Presentation on theme: "Jason Roberts DHSc, RVT #SVUAC14. Objectives 1.To present an overview of vascular ultrasound in the interventional suite (a single center experience,"— Presentation transcript:
Jason Roberts DHSc, RVT #SVUAC14
Objectives 1.To present an overview of vascular ultrasound in the interventional suite (a single center experience, but growing). 2.To present various cases where ultrasound not only assisted but, excelled in lesion crossings. 3.To present a fresh new direction outside of the harmful effects of radiation, possibly reducing operator/patient exposure, and crossing lesions with ultrasound 4.Discuss the future of vascular ultrasound during interventional procedures, including accesses, lesion crossing, anatomical determinations, and utilizing best practice.

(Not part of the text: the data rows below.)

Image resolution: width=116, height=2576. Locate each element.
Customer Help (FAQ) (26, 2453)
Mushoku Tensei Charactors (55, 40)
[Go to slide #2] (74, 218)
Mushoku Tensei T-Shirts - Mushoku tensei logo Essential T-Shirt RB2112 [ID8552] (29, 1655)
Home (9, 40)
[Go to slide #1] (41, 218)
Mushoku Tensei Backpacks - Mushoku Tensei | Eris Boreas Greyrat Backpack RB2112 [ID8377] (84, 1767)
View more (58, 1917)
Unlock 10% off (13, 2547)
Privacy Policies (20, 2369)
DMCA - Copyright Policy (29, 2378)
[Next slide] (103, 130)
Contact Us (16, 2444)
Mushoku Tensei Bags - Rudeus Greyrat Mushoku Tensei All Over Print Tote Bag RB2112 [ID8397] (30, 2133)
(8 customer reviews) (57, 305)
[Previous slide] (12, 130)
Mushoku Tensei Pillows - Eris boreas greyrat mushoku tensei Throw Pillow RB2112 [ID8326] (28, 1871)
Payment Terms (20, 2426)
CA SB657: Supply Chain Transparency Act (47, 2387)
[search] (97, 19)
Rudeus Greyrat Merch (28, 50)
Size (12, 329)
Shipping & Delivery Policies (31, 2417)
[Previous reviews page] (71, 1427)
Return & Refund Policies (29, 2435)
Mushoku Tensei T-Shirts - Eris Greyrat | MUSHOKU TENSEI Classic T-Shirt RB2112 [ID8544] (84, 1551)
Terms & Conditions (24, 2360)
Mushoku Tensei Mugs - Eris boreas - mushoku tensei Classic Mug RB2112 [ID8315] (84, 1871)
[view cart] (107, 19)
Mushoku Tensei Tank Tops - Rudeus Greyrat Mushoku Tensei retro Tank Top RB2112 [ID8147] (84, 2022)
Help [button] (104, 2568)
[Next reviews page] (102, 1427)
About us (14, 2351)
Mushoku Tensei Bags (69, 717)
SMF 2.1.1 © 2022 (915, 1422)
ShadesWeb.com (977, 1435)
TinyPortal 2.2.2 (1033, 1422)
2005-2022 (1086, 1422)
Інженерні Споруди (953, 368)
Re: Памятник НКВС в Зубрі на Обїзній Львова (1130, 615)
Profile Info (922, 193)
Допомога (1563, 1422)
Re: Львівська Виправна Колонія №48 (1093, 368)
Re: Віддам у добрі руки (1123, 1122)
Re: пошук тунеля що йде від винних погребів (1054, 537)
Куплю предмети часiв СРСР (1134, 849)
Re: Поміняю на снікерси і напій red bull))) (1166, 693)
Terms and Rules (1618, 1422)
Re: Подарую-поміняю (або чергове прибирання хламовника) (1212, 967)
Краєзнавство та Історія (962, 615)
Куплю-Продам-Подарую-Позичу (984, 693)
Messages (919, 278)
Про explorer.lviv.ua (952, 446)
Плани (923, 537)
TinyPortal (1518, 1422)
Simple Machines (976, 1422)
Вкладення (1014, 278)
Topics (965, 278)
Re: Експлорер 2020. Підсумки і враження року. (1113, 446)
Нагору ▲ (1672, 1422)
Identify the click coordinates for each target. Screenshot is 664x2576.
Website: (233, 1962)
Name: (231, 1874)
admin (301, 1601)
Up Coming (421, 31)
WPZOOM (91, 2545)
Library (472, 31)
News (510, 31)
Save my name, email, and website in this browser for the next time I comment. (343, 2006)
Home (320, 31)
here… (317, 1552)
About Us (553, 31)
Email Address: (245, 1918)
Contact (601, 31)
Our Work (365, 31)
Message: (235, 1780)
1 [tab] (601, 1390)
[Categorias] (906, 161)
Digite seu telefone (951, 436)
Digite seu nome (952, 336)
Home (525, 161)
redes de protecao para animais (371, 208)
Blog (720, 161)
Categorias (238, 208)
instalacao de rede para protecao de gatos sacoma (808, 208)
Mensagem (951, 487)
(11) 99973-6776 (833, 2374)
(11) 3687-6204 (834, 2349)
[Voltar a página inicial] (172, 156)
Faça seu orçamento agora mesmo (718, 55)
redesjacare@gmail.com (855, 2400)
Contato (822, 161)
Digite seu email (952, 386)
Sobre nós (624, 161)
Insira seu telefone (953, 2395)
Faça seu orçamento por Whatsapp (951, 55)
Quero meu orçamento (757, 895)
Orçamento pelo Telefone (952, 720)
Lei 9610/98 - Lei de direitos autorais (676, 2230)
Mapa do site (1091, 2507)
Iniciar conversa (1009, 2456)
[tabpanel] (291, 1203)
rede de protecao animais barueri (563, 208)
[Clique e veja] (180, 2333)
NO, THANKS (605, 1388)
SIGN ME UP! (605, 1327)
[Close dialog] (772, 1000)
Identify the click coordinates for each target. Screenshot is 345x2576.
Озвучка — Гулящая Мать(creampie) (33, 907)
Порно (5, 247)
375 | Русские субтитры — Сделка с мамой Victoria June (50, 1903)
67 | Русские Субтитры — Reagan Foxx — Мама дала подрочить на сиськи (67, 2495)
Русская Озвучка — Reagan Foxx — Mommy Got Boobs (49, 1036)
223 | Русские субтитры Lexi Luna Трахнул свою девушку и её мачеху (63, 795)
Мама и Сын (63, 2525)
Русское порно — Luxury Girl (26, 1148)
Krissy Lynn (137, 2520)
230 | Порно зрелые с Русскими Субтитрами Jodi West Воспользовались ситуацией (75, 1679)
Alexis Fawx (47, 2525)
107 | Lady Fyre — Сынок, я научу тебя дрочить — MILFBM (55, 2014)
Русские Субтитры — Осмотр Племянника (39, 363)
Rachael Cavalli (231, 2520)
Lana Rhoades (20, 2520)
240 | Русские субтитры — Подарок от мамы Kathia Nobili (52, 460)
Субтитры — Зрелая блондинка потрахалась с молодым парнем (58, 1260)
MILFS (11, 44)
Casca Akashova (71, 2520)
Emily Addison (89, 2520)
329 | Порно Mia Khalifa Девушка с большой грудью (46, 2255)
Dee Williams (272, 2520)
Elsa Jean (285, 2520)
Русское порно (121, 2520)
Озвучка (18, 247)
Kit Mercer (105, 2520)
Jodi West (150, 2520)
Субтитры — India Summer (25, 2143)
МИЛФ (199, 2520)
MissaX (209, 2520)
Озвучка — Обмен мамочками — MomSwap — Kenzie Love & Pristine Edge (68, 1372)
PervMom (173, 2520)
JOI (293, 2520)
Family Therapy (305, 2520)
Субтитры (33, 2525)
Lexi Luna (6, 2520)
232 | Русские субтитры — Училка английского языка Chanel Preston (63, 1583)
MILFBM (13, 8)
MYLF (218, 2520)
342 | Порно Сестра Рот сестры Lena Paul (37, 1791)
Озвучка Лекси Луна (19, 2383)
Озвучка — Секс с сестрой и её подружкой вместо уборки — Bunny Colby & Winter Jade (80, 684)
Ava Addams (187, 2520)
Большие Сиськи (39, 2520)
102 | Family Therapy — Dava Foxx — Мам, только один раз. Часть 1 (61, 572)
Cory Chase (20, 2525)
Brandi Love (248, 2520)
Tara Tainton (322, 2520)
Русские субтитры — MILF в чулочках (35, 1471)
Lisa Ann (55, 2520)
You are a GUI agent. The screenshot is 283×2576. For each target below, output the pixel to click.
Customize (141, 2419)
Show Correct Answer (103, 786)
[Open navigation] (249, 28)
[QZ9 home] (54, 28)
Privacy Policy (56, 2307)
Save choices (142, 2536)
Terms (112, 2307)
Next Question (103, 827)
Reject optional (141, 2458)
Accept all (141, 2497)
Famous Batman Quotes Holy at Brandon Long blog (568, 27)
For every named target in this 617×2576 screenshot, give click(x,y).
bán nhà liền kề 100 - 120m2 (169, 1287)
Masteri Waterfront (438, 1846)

Questions/Discussion Is this the new direction of the vascular technologist? Should there be a credential (Vascular Practitioner, Non-Invasive Interventional Specialist..etc?) RESEARCH: all of the angioplasty/stenting protocols are ultrasound based Is there a future for a formal training program? What about Vein Procedures, are they inclusive? The future of cardiovascular medicine is minimally invasive (Stenting, Angioplasty, TAVR etc..), cost saving, and safe. There is a strong push by the interventional vascular communities to move these types of technologies forward. What about rural health, can we utilize this technology in areas where procedure suites are limited. What about renal or poor surgical candidates..etc?
Conclusion and Thoughts More procedures are becoming office/out patient based which require some type of imaging, why not ultrasound? Do vascular sonographers need an additional scope of practice/credentialing for any office based procedure, or first assist (think venous ablation). Are the outlined examples simply imaging, or something more? Does the vascular community support this type of progression?